China defends itself over anti-monopoly law
Post Date: 14 Aug 2010 Viewed: 446
CHINA has treated foreign companies fairly when implementing the country's anti-monopoly law, a Ministry of Commerce official said, refuting accusations by business groups that the government favors state-owned enterprises over other players in the market.
"Analyzing superficially, it is true that all cases we blocked or attached restrictive conditions involve overseas firms," said Shang Ming, director of the anti-monopoly bureau under the ministry, at a press conference in Beijing on Thursday.
"But that doesn't mean any discrimination or bias exist in the implementation of the law. It is only a reflection of real situations."

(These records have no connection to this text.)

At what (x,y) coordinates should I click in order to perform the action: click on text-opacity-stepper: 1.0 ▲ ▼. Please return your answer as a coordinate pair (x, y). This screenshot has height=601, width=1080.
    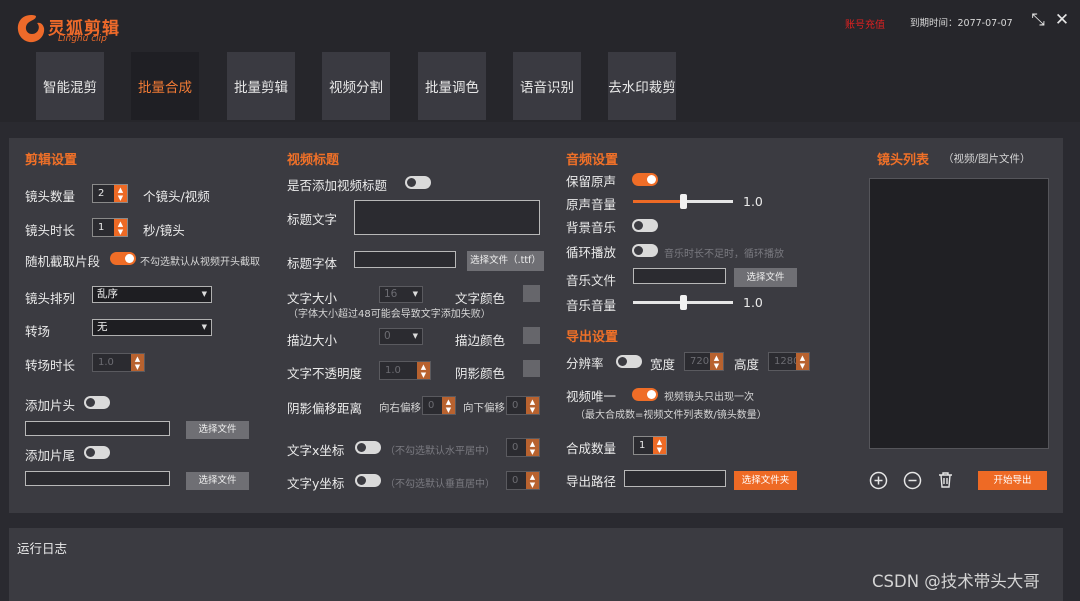
    Looking at the image, I should click on (405, 370).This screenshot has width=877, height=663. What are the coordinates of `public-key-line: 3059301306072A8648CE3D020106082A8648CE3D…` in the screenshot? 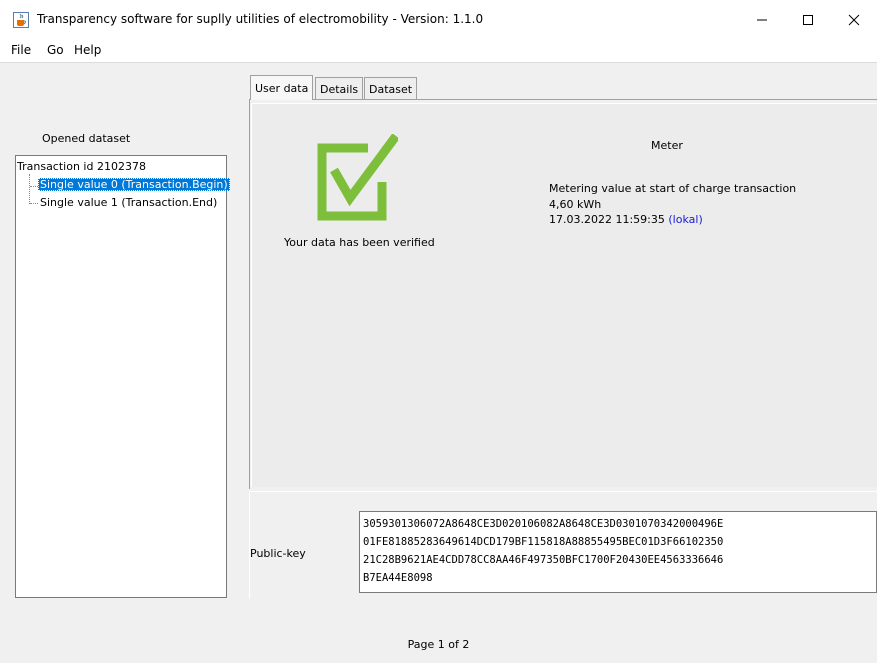 It's located at (544, 524).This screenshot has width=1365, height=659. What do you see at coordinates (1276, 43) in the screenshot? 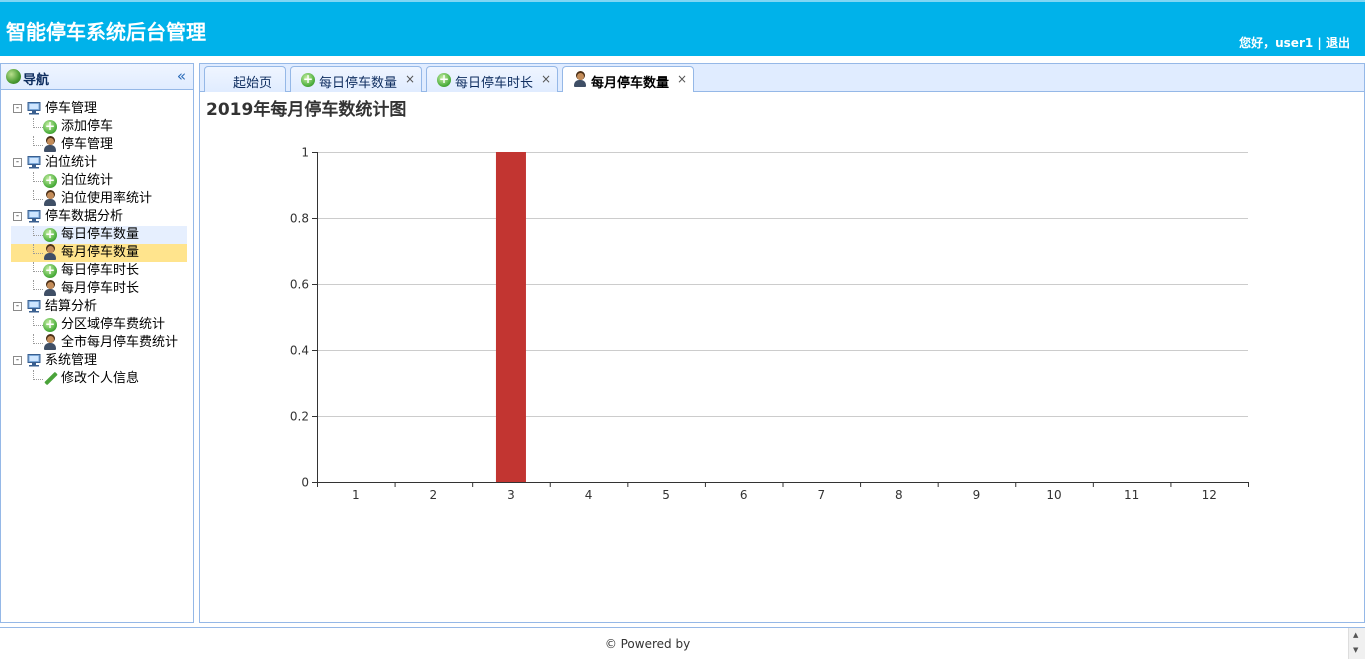
I see `user-greeting: 您好，user1` at bounding box center [1276, 43].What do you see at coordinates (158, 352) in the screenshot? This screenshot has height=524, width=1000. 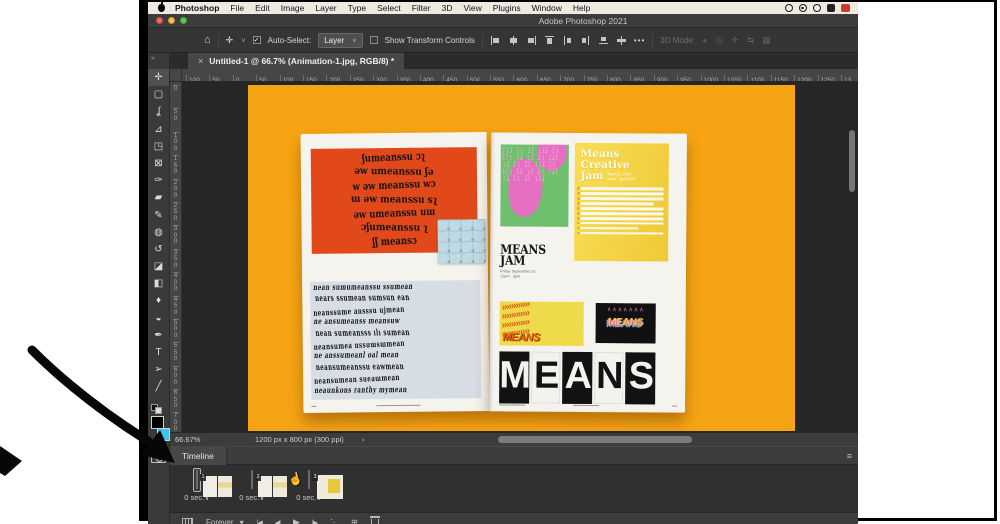 I see `type-tool: T` at bounding box center [158, 352].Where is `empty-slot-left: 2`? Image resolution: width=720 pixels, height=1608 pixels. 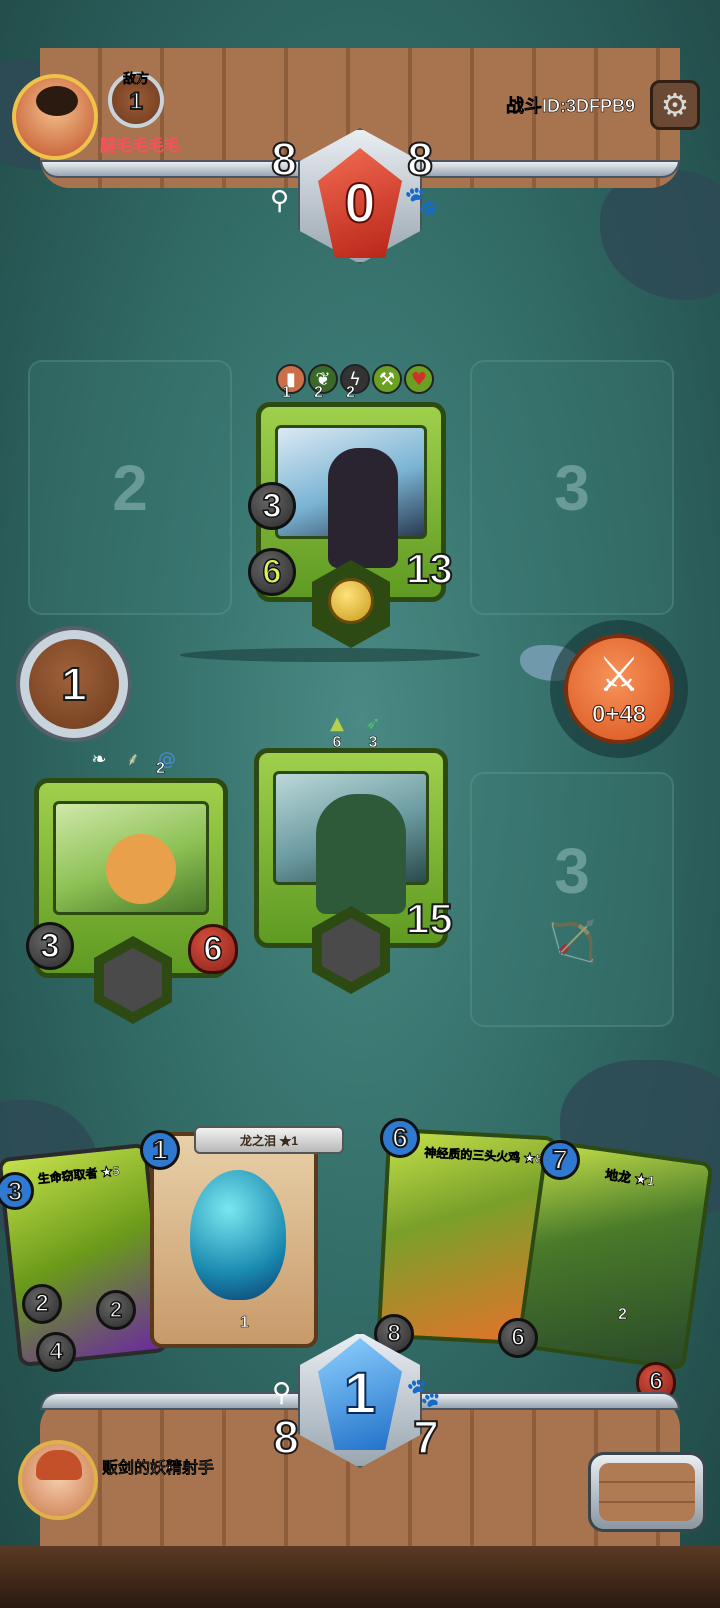
empty-slot-left: 2 is located at coordinates (130, 488).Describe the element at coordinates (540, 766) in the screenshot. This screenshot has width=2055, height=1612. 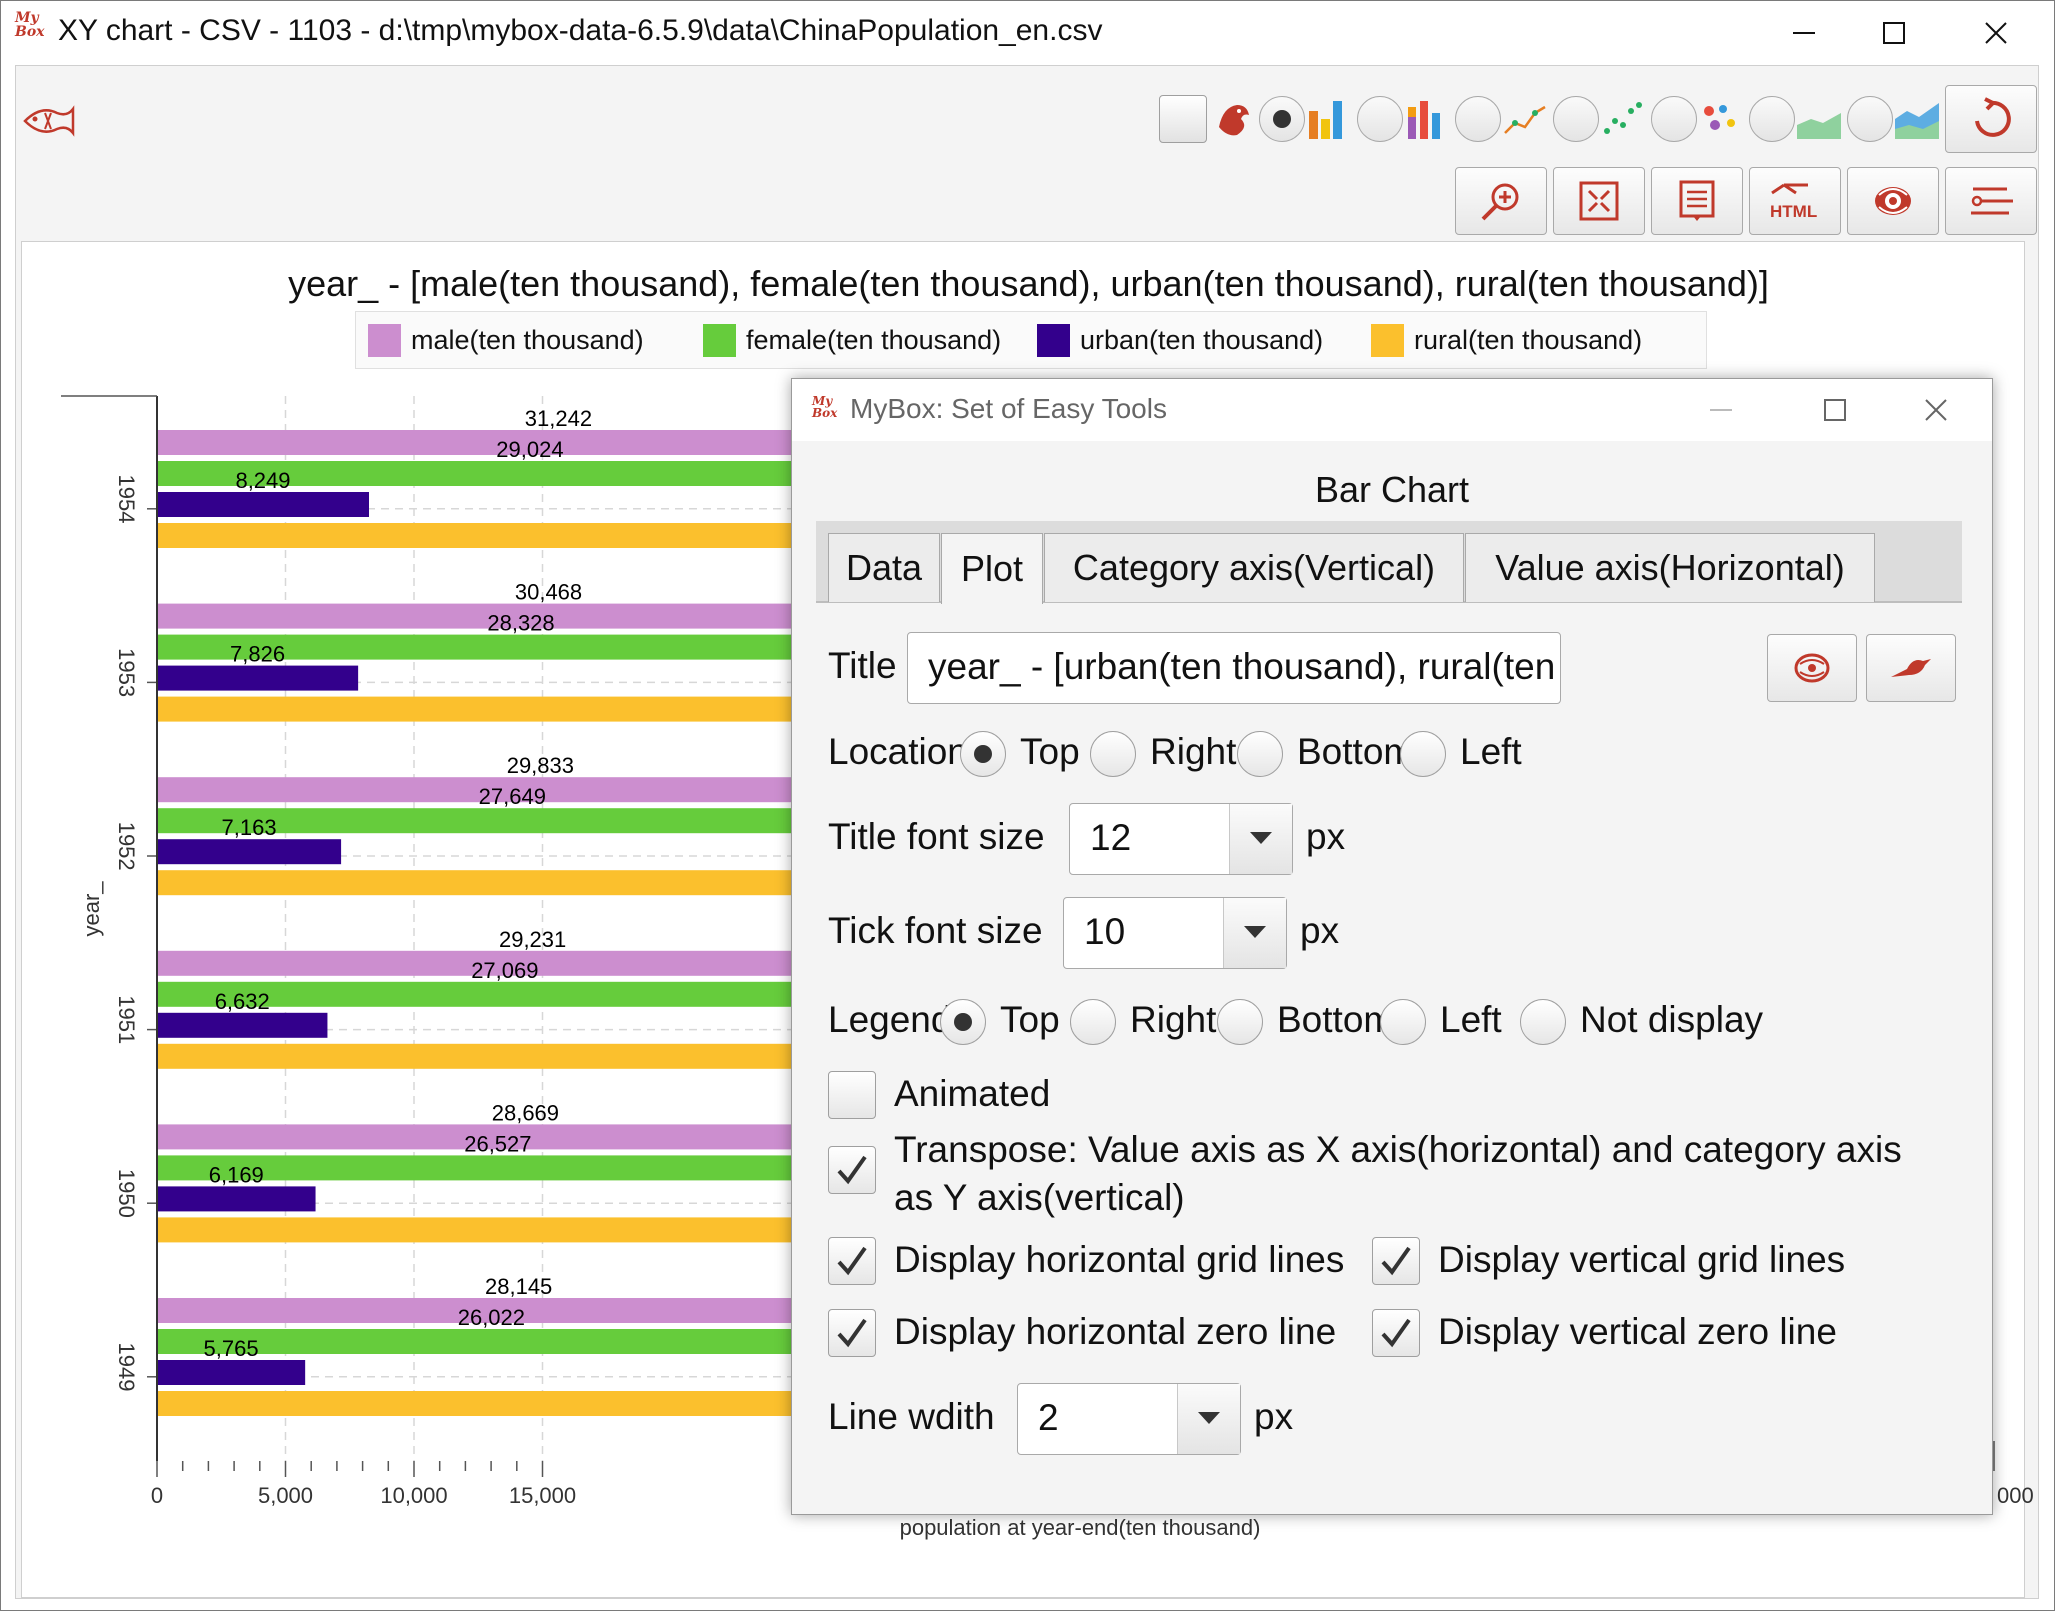
I see `data-label: 29,833` at that location.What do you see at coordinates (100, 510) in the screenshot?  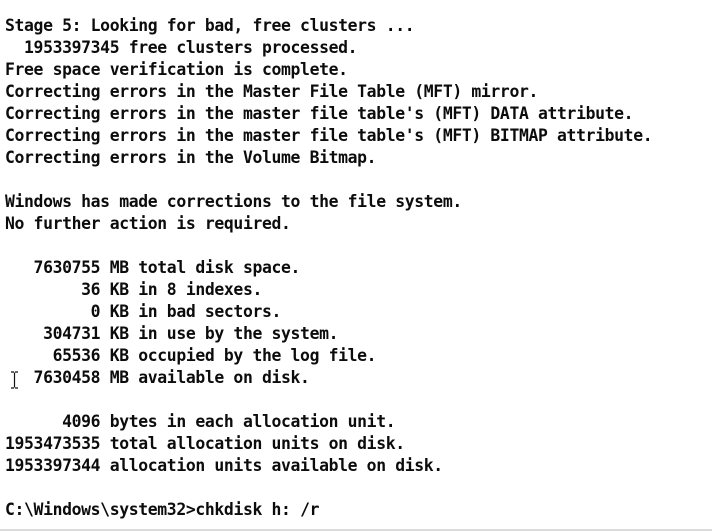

Shang said the reasons behind included the wealth requirement for companies that are put under review, which removed many Chinese firms automatically.
According to the anti-monopoly law, enterprises whose global annual revenue reach 10 billion yuan (US$1.47 billion) with at least two businesses whose sales revenues in China reaching 400 million yuan must seek government approval for a proposed acquisition.
Also, active mergers and acquisitions among multinational companies after the global financial crisis make them very apparent targets that draw more attention, Shang said.
Since the law was enforced two years ago, the bureau has examined more than 140 cases, among which five faced restrictive conditions for mergers and one was rejected Coca-Cola's 2008 bid to acquire Chinese fruit juice maker Huiyuan.